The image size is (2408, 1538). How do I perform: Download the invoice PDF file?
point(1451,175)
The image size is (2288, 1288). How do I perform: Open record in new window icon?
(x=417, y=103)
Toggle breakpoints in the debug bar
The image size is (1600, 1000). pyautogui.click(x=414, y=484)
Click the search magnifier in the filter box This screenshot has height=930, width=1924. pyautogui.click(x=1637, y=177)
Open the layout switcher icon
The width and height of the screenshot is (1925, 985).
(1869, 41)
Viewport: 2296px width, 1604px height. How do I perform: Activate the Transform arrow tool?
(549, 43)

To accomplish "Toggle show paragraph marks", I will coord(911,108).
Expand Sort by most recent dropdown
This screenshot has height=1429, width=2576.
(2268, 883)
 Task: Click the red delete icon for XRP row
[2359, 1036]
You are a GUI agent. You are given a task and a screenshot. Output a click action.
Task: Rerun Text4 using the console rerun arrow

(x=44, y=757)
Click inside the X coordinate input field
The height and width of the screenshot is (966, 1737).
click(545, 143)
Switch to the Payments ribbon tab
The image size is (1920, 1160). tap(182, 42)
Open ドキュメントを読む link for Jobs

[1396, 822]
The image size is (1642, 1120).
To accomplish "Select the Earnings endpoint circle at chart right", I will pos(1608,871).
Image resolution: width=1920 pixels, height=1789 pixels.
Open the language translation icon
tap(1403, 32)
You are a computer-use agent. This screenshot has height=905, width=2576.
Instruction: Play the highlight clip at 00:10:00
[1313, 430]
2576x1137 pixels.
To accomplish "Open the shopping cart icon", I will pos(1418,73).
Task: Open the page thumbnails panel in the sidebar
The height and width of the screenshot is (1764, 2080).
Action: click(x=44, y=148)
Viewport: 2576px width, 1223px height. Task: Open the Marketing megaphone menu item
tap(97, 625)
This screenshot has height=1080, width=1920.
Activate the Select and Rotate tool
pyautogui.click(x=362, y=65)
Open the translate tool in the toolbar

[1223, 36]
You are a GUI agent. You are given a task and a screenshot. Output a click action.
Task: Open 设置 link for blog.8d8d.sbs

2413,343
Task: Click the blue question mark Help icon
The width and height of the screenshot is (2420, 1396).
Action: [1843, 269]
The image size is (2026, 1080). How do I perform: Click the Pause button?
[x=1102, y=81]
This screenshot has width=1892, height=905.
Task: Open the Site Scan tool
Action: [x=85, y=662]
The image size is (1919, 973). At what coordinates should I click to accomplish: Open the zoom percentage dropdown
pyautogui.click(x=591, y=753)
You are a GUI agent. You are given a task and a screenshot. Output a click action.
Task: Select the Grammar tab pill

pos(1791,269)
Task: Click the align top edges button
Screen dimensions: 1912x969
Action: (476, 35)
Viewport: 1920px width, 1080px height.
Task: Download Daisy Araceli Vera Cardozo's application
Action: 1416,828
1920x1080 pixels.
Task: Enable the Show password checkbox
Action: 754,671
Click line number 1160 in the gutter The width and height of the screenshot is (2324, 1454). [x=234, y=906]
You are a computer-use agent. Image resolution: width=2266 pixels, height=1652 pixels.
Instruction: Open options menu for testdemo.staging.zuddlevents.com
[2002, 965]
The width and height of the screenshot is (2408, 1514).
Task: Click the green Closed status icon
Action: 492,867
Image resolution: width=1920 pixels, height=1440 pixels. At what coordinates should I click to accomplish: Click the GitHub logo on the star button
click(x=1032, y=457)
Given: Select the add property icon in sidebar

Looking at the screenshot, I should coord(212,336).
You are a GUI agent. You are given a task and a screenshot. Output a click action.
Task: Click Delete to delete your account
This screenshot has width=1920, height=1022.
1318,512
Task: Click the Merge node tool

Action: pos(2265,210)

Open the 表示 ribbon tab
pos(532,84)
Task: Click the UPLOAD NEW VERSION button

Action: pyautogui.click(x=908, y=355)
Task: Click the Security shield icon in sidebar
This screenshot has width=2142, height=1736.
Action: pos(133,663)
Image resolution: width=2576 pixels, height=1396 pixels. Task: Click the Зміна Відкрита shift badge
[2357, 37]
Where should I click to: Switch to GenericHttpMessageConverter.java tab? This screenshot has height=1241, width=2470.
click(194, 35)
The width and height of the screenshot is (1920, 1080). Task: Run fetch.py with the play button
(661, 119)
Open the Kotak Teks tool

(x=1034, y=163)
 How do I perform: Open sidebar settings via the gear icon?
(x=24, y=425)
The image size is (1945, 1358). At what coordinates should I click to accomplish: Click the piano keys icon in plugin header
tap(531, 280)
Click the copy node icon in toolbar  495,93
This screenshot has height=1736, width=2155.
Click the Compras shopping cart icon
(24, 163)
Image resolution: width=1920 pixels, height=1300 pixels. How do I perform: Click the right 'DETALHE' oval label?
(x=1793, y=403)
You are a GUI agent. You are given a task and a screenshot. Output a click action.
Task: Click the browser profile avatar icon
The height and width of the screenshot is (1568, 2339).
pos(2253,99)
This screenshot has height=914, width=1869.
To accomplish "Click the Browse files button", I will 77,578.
- - - -
— PROBLEM —
If a line in the entries holds the string "computer", copy it.

— RESPONSE —
You are a computer-use agent. This screenshot has height=905, width=2576.
You are a computer-use agent. Image resolution: width=2266 pixels, height=1652 pixels.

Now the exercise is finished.